PCR (Polymerase Chain Reaction)

DNAの特定領域を数百万倍に増幅する、分子生物学の基本中の基本技術です。

原理

熱変性(Denaturation)、アニーリング(Annealing)、伸長(Extension)の3ステップを繰り返すことで、DNAを指数関数的に増幅させます。Tmが高いプライマーを使用する場合には、伸長過程でアニーリングするため、2ステップのPCRでも大丈夫です。

準備するもの

  • 鋳型DNA (Template DNA)
  • Forward Primer / Reverse Primer (10 µM)
  • DNA Polymerase (Taq, KOD, Pfuなど) & バッファー
  • dNTP Mixture
  • 滅菌水 (Nuclease-Free Water)

実験プロトコル

1. 反応液の調製 (50 µL系)

氷上で以下の試薬を混合します。

試薬最終濃度
滅菌水up to 50 µL-
10x Buffer5 µL1x
dNTPs (2mM)5 µL0.2 mM
MgSO4 (25mM) ※必要な場合2-3 µL1-1.5 mM
Forward Primer (10µM)1.5 µL0.3 µM
Reverse Primer (10µM)1.5 µL0.3 µM
Template DNA< 200 ng-
DNA Polymerase0.5 - 1 µL1 U

2. サーマルサイクラーの設定

ステップ温度時間サイクル数
初期変性94-98℃2 min1
変性94-98℃10-30 sec25-35
アニーリングTm - 5℃30 sec
伸長68-72℃30-60 sec/kb
保存4℃1

💡 成功のコツ

  • 酵素選び:クローニング用には変異の入りにくい「高正確性酵素(KOD, Pfuなど)」を、確認用には安価で増えやすい「Taq」を使い分けましょう。

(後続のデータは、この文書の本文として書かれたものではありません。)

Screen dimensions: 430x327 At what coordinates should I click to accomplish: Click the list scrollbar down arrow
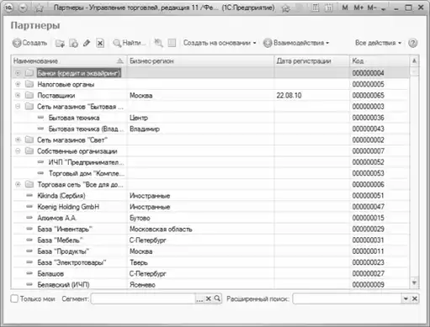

Taqポリメラーゼは熱に弱いので、94℃で変性させることをお勧めします。
  • アニーリング温度:プライマーのTm値より3〜5℃低く設定するのが基本です。バンドが出ない場合は温度を下げ、非特異バンドが出る場合は温度を上げます。
  • PCRがかからないとき:Tmを5-10℃下げてみてください。それでもダメそうなら酵素を変えてみるか、終濃度5%のDMSOを加えることで解決する場合がありますので是非お試しあれ。